I appreciate your plight and glad you thought to reach out. I can understand why you would expect yourself to naturally grow out of being anxious and nervous. Some of what you will want to address is managing your own expectations.
Let me start by encouraging you to keep your anxiety in perspective. If it is not getting in the way of your ability to maintain a job, have a few important relationships, or perform daily living activities (dressing, feeding, bathing), your nervousness is simply an annoyance and inconvenience rather than a debilitation.
Assess Your Expectations
Spend a few minutes evaluating who is putting pressure on you to be more relaxed. Most likely your expectation is self-imposed and if this is the case, beware of your own self-judgement. Most people understand what it feels like to be anxious and uncomfortable. As such, people generally won’t ascribe the same negative thoughts or feelings about your anxiety that you are putting on yourself. Even if you can take comfort in this point, I understand that you would still like to try and change your experience.
Regarding your expectations, the more you expect of yourself and fail to meet your expectations, the more pressure you will feel. When it comes to anxiety, self-imposed pressure to perform will actually increase your nervousness.
The way to change this cycle might seem counterintuitive: when you are approaching a social situation that leads to feeling anxious, instead of telling yourself not to be nervous, tell yourself that you will be nervous and that it is okay. Take it a step further and tell yourself how you are going to display your anxiety and then show it the way you choose. In your case, I would recommend that you choose to show your anxiety by getting red in your face, since that is one of the physiological reactions that seems to be frustrating you the most, and it is the one reaction that you have the least control over.
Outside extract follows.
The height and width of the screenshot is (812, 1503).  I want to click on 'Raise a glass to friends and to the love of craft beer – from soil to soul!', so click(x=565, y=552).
Be in Control of Your Anxiety
The trick is to teach yourself to be in control of your own anxiety and to practice being in control. By choosing to be anxious and nervous, you will lower your anxiety about not performing the way you are expecting, and you will naturally have less to be anxious about.
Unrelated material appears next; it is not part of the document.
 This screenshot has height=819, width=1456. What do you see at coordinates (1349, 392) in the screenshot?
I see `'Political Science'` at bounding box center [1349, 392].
It will take time and practice before you see a long-term change. However, learning to control your thoughts about your situation will lead to a change in your thoughts, which will change your feelings, which will change your physiology.
Another important element to addressing anxiety is exposure. Expose yourself to situations that create your anxiety so that you can practice taking control of it as outlined above.
When it comes to exposure therapy, it’s important to start small and increase the exposure over time. Estimate how many times a week you are in an anxious situation and find a way to increase that by one more situation per week. Do this for several weeks and then continue to increase those situations by one every 2-3 weeks. If you feel that increasing your exposure is too much to handle, then back it down. Just keep in mind that you do need to feel discomfort for exposure to work effectively. You want to find a balance between increasing your discomfort, without creating so much discomfort that you become debilitated. This is much like building a muscle – you need to stress the muscle a little bit at a time without stressing it out so much that you pull it.
Dear Dr. Michelle blog posts are informational in nature. The posts are not meant to take the place of consulting your physician, mental health professional, or other qualified health providers regarding your well-being or the well-being of others. Submitting a question does not establish a client/therapist relationship.